╭──

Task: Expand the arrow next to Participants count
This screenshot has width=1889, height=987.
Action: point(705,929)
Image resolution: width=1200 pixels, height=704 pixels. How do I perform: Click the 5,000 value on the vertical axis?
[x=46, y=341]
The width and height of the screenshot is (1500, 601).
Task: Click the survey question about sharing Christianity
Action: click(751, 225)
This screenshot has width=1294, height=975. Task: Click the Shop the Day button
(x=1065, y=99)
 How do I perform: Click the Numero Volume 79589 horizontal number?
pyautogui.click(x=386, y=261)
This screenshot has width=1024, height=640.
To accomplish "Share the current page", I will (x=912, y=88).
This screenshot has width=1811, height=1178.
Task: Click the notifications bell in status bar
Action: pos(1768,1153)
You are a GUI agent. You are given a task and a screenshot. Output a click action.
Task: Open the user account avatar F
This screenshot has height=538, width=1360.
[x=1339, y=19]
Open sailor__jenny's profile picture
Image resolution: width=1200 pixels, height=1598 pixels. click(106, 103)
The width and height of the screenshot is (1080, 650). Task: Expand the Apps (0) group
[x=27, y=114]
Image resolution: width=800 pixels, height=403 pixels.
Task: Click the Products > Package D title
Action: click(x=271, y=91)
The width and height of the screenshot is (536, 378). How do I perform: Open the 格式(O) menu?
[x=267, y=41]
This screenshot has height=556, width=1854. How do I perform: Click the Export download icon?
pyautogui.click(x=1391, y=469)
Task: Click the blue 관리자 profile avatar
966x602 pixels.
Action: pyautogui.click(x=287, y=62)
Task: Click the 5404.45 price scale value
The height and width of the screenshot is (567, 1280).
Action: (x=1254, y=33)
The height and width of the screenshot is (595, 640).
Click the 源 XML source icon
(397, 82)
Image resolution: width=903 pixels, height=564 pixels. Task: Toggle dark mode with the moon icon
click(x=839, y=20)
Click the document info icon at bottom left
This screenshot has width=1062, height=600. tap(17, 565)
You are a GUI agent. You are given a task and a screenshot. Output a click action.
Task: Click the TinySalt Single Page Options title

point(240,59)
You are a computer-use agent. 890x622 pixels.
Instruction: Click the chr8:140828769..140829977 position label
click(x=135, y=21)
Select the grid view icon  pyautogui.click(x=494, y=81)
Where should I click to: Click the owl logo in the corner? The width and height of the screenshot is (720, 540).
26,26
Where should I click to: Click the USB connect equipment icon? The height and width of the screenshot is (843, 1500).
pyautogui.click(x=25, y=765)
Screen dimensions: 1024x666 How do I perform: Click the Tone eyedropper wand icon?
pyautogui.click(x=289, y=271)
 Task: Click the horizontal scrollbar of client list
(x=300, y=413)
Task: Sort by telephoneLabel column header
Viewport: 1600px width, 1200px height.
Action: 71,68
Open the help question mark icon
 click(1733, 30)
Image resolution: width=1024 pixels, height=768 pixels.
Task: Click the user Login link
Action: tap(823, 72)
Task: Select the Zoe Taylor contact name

╰──

A verbatim transcription of all the entries above is required.

## Written solution
Task: Expand the arrow next to Participants count
This screenshot has width=1889, height=987.
Action: point(705,929)
Image resolution: width=1200 pixels, height=704 pixels. How do I perform: Click the 5,000 value on the vertical axis?
[x=46, y=341]
The width and height of the screenshot is (1500, 601).
Task: Click the survey question about sharing Christianity
Action: click(751, 225)
This screenshot has width=1294, height=975. Task: Click the Shop the Day button
(x=1065, y=99)
 How do I perform: Click the Numero Volume 79589 horizontal number?
pyautogui.click(x=386, y=261)
This screenshot has width=1024, height=640.
To accomplish "Share the current page", I will (x=912, y=88).
This screenshot has width=1811, height=1178.
Task: Click the notifications bell in status bar
Action: pos(1768,1153)
You are a GUI agent. You are given a task and a screenshot. Output a click action.
Task: Open the user account avatar F
This screenshot has height=538, width=1360.
[x=1339, y=19]
Open sailor__jenny's profile picture
Image resolution: width=1200 pixels, height=1598 pixels. click(106, 103)
The width and height of the screenshot is (1080, 650). Task: Expand the Apps (0) group
[x=27, y=114]
Image resolution: width=800 pixels, height=403 pixels.
Task: Click the Products > Package D title
Action: click(x=271, y=91)
The width and height of the screenshot is (536, 378). How do I perform: Open the 格式(O) menu?
[x=267, y=41]
This screenshot has height=556, width=1854. How do I perform: Click the Export download icon?
pyautogui.click(x=1391, y=469)
Task: Click the blue 관리자 profile avatar
966x602 pixels.
Action: pyautogui.click(x=287, y=62)
Task: Click the 5404.45 price scale value
The height and width of the screenshot is (567, 1280).
Action: (x=1254, y=33)
The height and width of the screenshot is (595, 640).
Click the 源 XML source icon
(397, 82)
Image resolution: width=903 pixels, height=564 pixels. Task: Toggle dark mode with the moon icon
click(x=839, y=20)
Click the document info icon at bottom left
This screenshot has width=1062, height=600. tap(17, 565)
You are a GUI agent. You are given a task and a screenshot. Output a click action.
Task: Click the TinySalt Single Page Options title

point(240,59)
You are a computer-use agent. 890x622 pixels.
Instruction: Click the chr8:140828769..140829977 position label
click(x=135, y=21)
Select the grid view icon  pyautogui.click(x=494, y=81)
Where should I click to: Click the owl logo in the corner? The width and height of the screenshot is (720, 540).
26,26
Where should I click to: Click the USB connect equipment icon? The height and width of the screenshot is (843, 1500).
pyautogui.click(x=25, y=765)
Screen dimensions: 1024x666 How do I perform: Click the Tone eyedropper wand icon?
pyautogui.click(x=289, y=271)
 Task: Click the horizontal scrollbar of client list
(x=300, y=413)
Task: Sort by telephoneLabel column header
Viewport: 1600px width, 1200px height.
Action: 71,68
Open the help question mark icon
 click(1733, 30)
Image resolution: width=1024 pixels, height=768 pixels.
Task: Click the user Login link
Action: tap(823, 72)
Task: Select the Zoe Taylor contact name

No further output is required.